We learn that Peter and his friends Amy and Alvin played a lot of the Atari game SwordQuest back in the day, and had entered into a contest to win an actual $50,000 jewel-encrusted sword and four other prizes that were related to treasures in the game. To win these prizes you had to solve puzzles and decipher clues in the game. What’s crazy is that this was an actual thing Atari did back in the 80s! Like we learn in the comic book they never completed the contest due to Atari hitting financial snags and never releasing all the games in the SwordQuest series. Similar to the mountain of E.T. cartridges rotting out in the desert for decades, legend has it that the SwordQuest sword is still out there somewhere, rumor being that the Franklin Mint just disposed of the unused prizes.

This issue succeeds in bringing together a lot of characters and real backstory into the in-comic world. The art by Ghostwriter X aka Scott Kowalchuk reminds me of David Aja’s work on Hawkeye, both in composition and in clever segues between pages and panels. Often these segues are handled in a fun old-school text adventure video game fashion. We are led to believe the ghosts of Peter’s video game past still haunt him every day, especially now that he’s trying to keep his mind off of recent developments in his life.

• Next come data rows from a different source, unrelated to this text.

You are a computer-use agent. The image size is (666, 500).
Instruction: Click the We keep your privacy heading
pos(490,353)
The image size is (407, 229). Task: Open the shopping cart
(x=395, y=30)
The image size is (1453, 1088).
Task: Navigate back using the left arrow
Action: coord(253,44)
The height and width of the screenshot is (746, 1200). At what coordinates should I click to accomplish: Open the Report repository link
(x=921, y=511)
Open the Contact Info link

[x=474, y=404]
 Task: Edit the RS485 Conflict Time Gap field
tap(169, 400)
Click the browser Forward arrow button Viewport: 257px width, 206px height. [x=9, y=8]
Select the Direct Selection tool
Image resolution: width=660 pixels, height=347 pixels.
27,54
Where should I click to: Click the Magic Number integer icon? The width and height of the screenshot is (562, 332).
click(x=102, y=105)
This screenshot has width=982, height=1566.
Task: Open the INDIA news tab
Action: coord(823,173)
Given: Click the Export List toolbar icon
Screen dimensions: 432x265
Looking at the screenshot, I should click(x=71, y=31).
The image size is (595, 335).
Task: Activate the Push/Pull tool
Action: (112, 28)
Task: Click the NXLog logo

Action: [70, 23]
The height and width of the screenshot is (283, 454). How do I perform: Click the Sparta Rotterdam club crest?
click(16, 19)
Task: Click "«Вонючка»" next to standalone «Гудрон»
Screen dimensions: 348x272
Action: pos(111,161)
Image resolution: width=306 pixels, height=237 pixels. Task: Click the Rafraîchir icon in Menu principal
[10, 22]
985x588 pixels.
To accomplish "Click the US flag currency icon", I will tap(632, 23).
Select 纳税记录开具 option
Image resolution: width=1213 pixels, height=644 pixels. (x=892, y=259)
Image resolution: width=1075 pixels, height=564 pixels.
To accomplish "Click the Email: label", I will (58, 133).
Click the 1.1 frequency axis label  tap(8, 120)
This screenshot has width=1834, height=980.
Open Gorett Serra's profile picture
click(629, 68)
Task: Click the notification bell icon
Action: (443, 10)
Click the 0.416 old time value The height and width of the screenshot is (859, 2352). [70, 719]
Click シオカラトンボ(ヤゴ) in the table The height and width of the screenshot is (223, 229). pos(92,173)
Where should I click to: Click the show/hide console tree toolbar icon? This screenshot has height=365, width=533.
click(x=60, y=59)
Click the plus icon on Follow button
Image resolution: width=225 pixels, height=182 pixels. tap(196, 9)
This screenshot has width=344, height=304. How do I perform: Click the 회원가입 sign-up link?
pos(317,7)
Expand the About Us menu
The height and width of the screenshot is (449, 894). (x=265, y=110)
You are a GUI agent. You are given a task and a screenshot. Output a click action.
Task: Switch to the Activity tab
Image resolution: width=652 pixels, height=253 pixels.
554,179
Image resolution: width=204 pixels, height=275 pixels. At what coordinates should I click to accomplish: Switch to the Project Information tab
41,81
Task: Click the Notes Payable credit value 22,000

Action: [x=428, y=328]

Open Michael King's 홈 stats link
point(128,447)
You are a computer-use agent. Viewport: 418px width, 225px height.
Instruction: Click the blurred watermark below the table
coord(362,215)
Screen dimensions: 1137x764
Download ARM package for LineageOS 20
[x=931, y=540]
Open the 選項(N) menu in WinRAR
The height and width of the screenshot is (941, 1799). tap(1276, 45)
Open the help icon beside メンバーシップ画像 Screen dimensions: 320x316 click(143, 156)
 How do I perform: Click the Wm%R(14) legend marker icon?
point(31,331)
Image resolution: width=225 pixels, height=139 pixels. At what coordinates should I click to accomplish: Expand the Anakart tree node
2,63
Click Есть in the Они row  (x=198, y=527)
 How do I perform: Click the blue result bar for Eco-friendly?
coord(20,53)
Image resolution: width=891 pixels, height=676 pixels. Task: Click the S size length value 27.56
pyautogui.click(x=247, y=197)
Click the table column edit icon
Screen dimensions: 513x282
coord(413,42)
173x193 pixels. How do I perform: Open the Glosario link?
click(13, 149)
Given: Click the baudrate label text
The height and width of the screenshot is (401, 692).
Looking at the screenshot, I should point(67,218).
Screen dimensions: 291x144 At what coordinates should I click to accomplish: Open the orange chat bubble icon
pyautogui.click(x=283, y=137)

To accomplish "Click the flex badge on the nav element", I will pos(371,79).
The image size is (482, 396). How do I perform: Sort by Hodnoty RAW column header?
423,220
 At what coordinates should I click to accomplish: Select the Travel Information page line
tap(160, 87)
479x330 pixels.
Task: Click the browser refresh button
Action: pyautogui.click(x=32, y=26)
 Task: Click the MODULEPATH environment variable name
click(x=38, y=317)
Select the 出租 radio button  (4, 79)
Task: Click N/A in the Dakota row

I’m really curious how this series unfolds, since it’s doing more with the premise than a meta project needs to. It’s also a nice touch that George Perez handled art duties on the alternate cover for SwordQuest # 1, since he was the artist on the original DC Comics tie-in that came packaged with each of the developed games. For added 80s nostalgia this comic is only 25 cents!

Nothing is more exciting than new discoveries, especially when big signs in the road depressingly remind us of what is ultimately ahead. There are many undiscovered places to check out before then, and sometimes to discover the new you need to look to the past.